Hartman completed two years in the NFL to work as an assistant coach to Wally Butts in a Bulldogs team that won both the Orange Bowl and Rose Bowl. Sports Illustrated named him as a member of the "Sports Illustrated Silver Anniversary All America Team" in 1962. He was further acknowledged by becoming a member of the Georgia Sports Hall of Fame in 1981 and the College Football Hall of Fame in 1984

==Subsequent career==
He served in World War II in the United States Army Counter Intelligence Corps. After the war, he worked in the insurance business as well as coaching in 1956. He became an Athens, Georgia, community leader serving as the President of a number of community organisations including the Chamber of Commerce. He served on the Athens City Council between 1957 and 1960 including a short stint as Mayor Pro Tem in 1960.
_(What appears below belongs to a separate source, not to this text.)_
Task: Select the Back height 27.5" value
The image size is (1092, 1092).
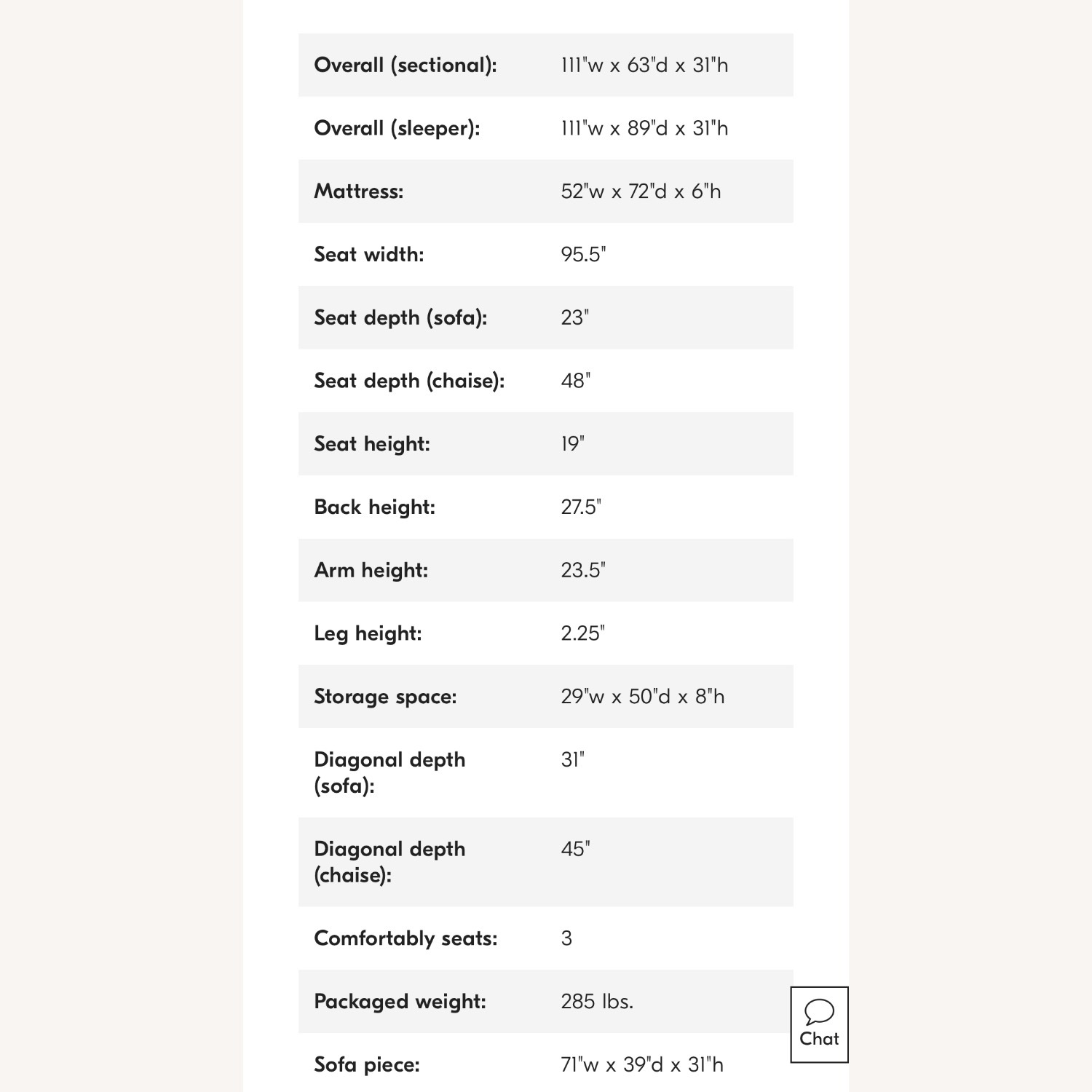Action: (580, 507)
Hartman became a leading supporter of the University of Georgia becoming a trustee and President of the Alumni Association. In 1960, he became chairman of the Georgia Student Educational Foundation which he held for many years. In 1992, the university announced the creation of the "Bill Hartman Award" for athletes who had distinguished themselves as alumni with recipients including Fran Tarkenton and Pierre Howard, who held the position of Lieutenant Governor of Georgia.

In the early 1970s, he returned as a volunteer to coach the kicking team. In this capacity, he coached a number of players including John Kasay, Bucky Dilts, Kevin Butler and Todd Peterson who went on to play in the NFL.

Hartman died of a short illness in Athens the day before his 91st birthday and was buried in that city's Oconee Hill Cemetery.